The discussion today was that with EHR like products that have very many network communications this 'secure all network communications that communicate PHI' becomes technically hard, and the customers have not really asked for inherently internal network communications to be secured. It should not be surprising that vendors will not develop functionality that customers don't ask for. This is a typical problem of security, since generally speaking customers still today don't ask for any security. It is still very important to indicate that the product has applied the secure communications requirements to transactions that cross an enterprise boundary. So we came up with the following solution:
- We can't break older Integration Statements where indicating that the system has applied Secure Node or Secure Application means that they HAVE provided the secure communications capability to all network communications that communicate PHI.

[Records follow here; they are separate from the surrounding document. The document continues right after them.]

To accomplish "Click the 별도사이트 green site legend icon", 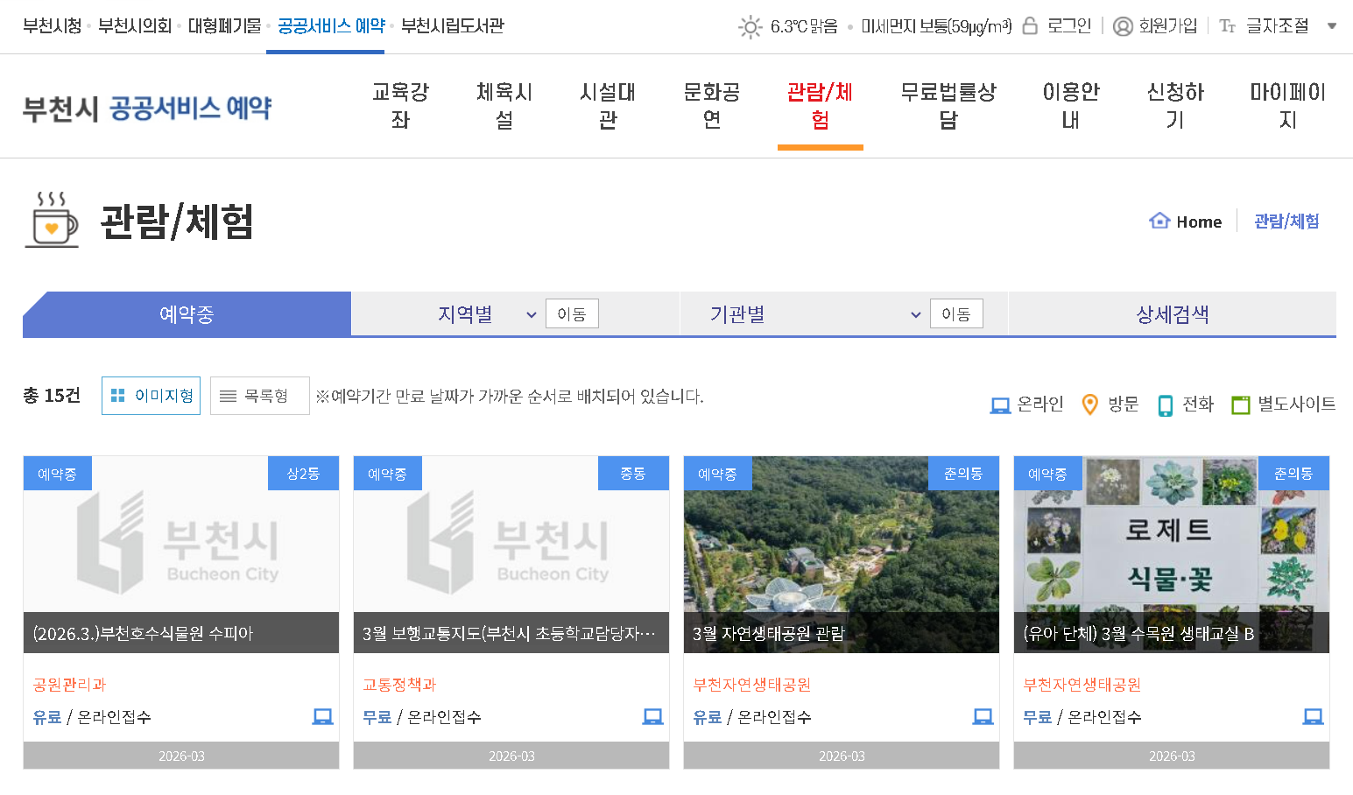I will tap(1241, 404).
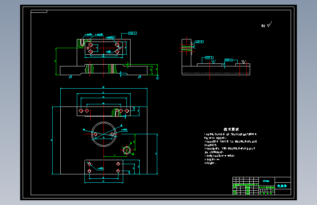Image resolution: width=317 pixels, height=205 pixels.
Task: Select the 夹具体 title block cell
Action: [283, 186]
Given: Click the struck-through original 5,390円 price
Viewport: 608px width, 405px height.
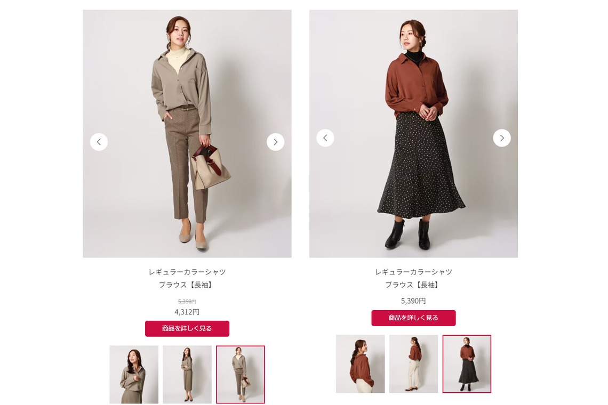Looking at the screenshot, I should coord(187,302).
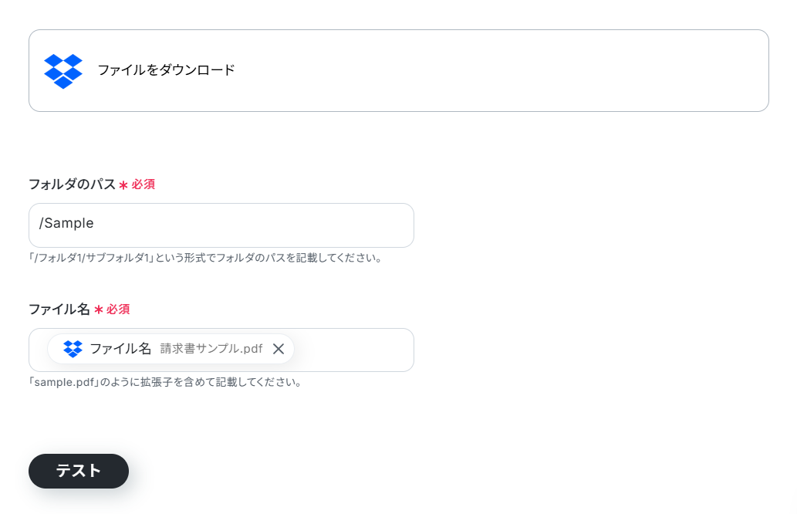The image size is (797, 514).
Task: Remove the 請求書サンプル.pdf chip with X
Action: coord(278,349)
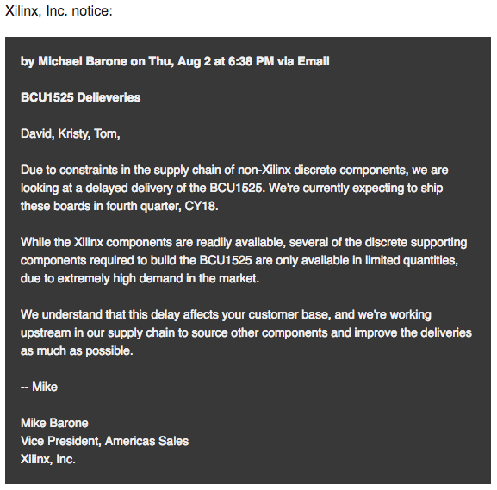497x490 pixels.
Task: Click 'due to extremely high demand' line
Action: (x=140, y=279)
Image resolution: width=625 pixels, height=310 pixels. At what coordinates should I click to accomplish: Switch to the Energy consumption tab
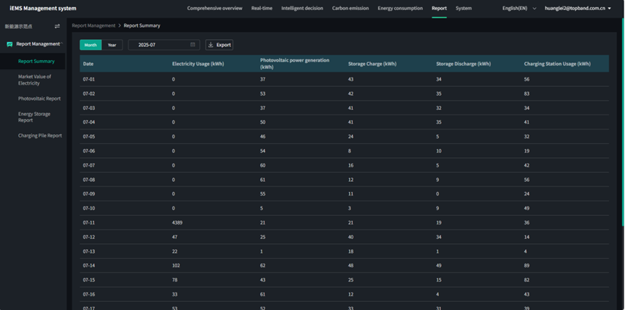pyautogui.click(x=400, y=9)
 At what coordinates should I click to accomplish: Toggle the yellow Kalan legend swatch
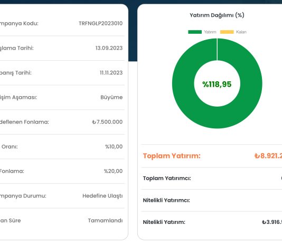(x=227, y=32)
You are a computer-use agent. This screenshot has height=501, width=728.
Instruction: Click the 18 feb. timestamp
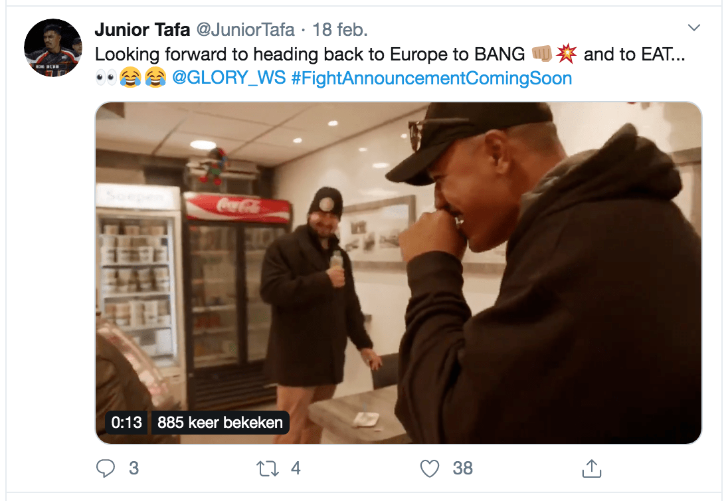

- Thus we need to create a new OPTION on ATNA that indicates that the product uses a NEW model for ATNA secure communications. Thus if this option is on the ATNA Secure Node or Secure Application this is an indication that the only network communications that have the secure communications capability will be highlighted.
- This highlighting is done with another ATNA option that can be added to any IHE Profile/Actor. Therefore this option will indicate which Actors have the capability to use the secure communications channel.
This has the added benefit of dealing with another change proposal request to deal with Secure Nodes that operate only on protected networks and thus these products never need to support the secure communications. In these products case they can declare the option described in (2), and never indicate the option described in (3).
This will NOT change the requirement that within the context of the Secure Node or Secure Application that ALL accesses to PHI must be protected by reasonable Access Controls, and that ALL security relevant events must be audit-able using the ATNA audit message/transport.